Reproduce the entries below, replacing "GUI agent" with "screen assistant" and leaving everything else unchanged.
#### TASK INPUTS
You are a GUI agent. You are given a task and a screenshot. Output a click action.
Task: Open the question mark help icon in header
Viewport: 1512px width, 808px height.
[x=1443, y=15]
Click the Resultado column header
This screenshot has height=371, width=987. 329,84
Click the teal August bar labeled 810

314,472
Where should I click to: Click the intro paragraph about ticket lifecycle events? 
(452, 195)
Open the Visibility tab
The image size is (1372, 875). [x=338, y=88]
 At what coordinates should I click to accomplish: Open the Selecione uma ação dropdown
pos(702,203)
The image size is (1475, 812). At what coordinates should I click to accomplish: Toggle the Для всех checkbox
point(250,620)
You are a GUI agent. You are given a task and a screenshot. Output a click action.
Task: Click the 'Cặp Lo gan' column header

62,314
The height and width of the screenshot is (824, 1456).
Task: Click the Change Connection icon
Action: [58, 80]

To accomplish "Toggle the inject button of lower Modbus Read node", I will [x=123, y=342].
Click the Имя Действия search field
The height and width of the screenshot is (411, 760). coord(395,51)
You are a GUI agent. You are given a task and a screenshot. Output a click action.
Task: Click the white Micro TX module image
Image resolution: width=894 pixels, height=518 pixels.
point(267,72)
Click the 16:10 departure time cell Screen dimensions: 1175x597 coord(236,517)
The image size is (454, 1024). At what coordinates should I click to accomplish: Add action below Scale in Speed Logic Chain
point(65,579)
########
COMPLETE RESPONSE:
You are a screen assistant. You are given a task and a screenshot. Output a click action.
Task: Open the question mark help icon in header
Viewport: 1512px width, 808px height.
[x=1443, y=15]
Click the Resultado column header
This screenshot has height=371, width=987. 329,84
Click the teal August bar labeled 810

314,472
Where should I click to: Click the intro paragraph about ticket lifecycle events? 
(452, 195)
Open the Visibility tab
The image size is (1372, 875). [x=338, y=88]
 At what coordinates should I click to accomplish: Open the Selecione uma ação dropdown
pos(702,203)
The image size is (1475, 812). At what coordinates should I click to accomplish: Toggle the Для всех checkbox
point(250,620)
You are a screen assistant. You are given a task and a screenshot. Output a click action.
Task: Click the 'Cặp Lo gan' column header

62,314
The height and width of the screenshot is (824, 1456).
Task: Click the Change Connection icon
Action: [58, 80]

To accomplish "Toggle the inject button of lower Modbus Read node", I will [x=123, y=342].
Click the Имя Действия search field
The height and width of the screenshot is (411, 760). coord(395,51)
You are a screen assistant. You are given a task and a screenshot. Output a click action.
Task: Click the white Micro TX module image
Image resolution: width=894 pixels, height=518 pixels.
point(267,72)
Click the 16:10 departure time cell Screen dimensions: 1175x597 coord(236,517)
The image size is (454, 1024). At what coordinates should I click to accomplish: Add action below Scale in Speed Logic Chain
point(65,579)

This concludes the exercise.